#### Exercise brief
Give the number of lines in the records that include the word "agent", and nothing besides.

#### Supplied information
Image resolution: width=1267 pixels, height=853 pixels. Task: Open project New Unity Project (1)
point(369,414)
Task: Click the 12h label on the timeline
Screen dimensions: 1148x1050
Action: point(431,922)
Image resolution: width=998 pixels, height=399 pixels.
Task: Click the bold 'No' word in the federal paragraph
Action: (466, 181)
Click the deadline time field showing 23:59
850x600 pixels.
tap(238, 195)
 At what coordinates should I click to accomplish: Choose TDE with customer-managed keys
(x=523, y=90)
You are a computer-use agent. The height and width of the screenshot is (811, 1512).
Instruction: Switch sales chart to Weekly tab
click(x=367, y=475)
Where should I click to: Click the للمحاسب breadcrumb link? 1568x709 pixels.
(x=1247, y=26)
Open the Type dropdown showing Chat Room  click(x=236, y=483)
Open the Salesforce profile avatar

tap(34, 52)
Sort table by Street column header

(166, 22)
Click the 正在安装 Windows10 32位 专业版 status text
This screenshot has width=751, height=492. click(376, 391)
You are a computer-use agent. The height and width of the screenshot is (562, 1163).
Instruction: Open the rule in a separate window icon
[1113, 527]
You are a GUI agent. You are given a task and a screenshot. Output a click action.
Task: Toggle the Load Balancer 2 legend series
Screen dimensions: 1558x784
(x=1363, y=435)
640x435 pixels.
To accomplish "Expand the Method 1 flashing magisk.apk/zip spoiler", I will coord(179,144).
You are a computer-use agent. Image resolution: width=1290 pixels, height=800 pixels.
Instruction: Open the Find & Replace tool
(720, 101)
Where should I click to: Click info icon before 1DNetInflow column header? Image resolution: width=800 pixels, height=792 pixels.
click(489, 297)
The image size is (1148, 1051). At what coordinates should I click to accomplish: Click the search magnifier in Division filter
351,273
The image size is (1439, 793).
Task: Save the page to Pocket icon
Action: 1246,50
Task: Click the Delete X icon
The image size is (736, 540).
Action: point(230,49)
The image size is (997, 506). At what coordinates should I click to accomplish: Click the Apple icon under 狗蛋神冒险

#### Answer box
4